Here is the info they can gather after each day
day 1 both <= 18(If anyone had over 18, they would know it's 20)
day 2 neither have 0(If anyone had 0, they would know the answer)
day 3 neither have 1(If anyone had 1, they would know the answer)
day 4 neither have 2(If anyone had 2, they would know the answer)
day 5 neither have 3 or 18
day 6 neither have 4 or 17
day 7 neither have 5 or 16
day 8 neither have 6 or 15
day 9 neither have 7 or 14
day 10 Mark knows she have a 8 and the total is 20

EDIT(new answer)

- The first day, when Rose gets the question, she knows that Mark didn't know. Which could only mean that he doesn't have 19 or 20
- The morning of the second day, when Mark gets the question, he knows Rose didn't know. Which means she didn't have 19-20 but also didn't have 0 or 1(or else she would have known it was 18)
- The night of the second day, Rose will now know that Mark doesn't have 0-1 but also doesn't have 17-18.(or else he would have known it was 20)
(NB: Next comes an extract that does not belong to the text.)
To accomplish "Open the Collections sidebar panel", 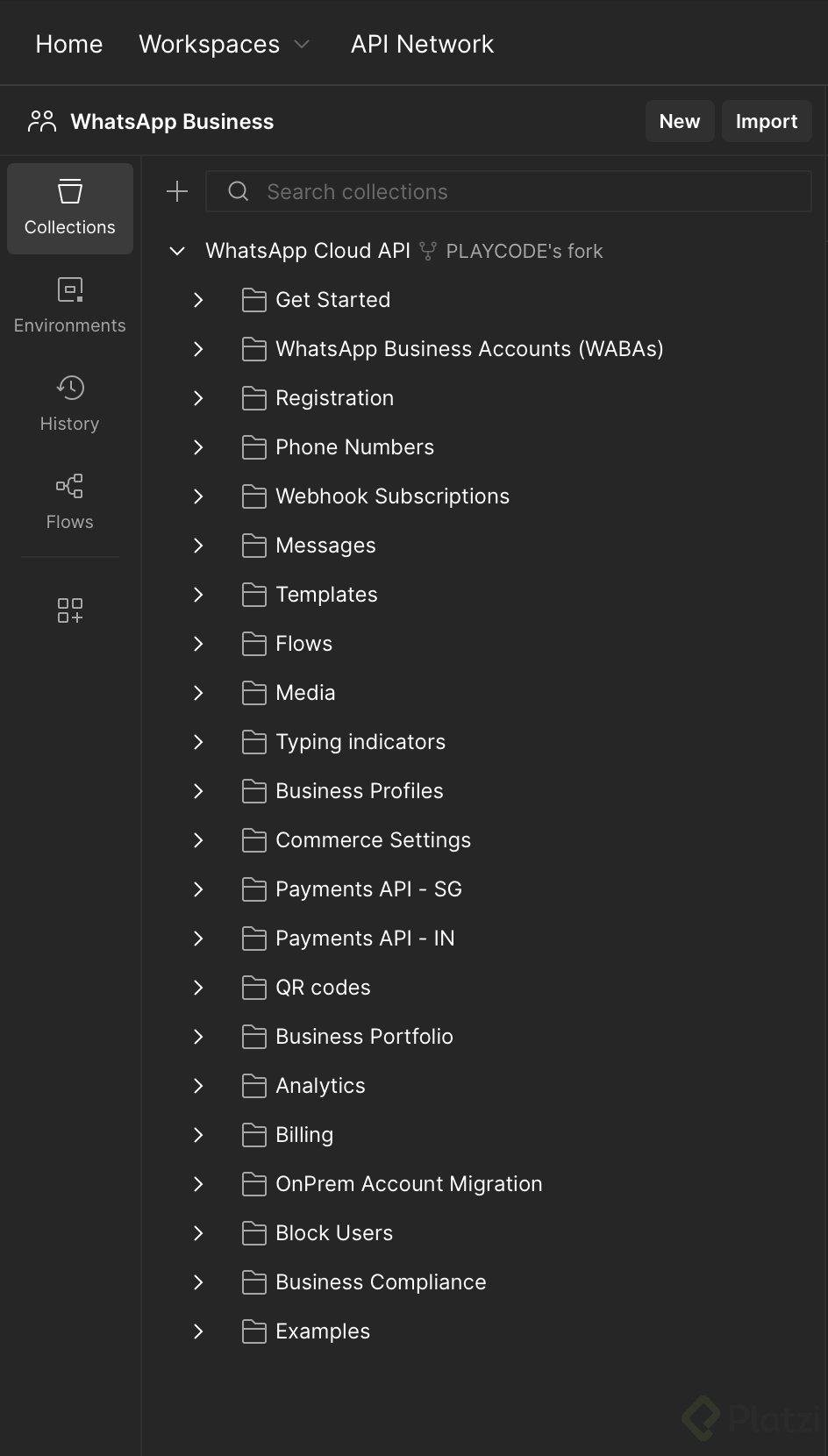I will coord(70,209).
- The morning of the third day, he will know she doesn't have 17-18 and 2-3
- The night of the third day, she will know he doesn't have 2-3 and 15-16
- The morning of the fourth day, he will know she doesn't have 15-16 and 4-5
- The night of the fourth day, she will know he doesn't have 4-5 and 13-14
- The morning of the fifth day, he will know that she doesn't have 6 and since he knows she must have 6 or 8, he will know the result is 20.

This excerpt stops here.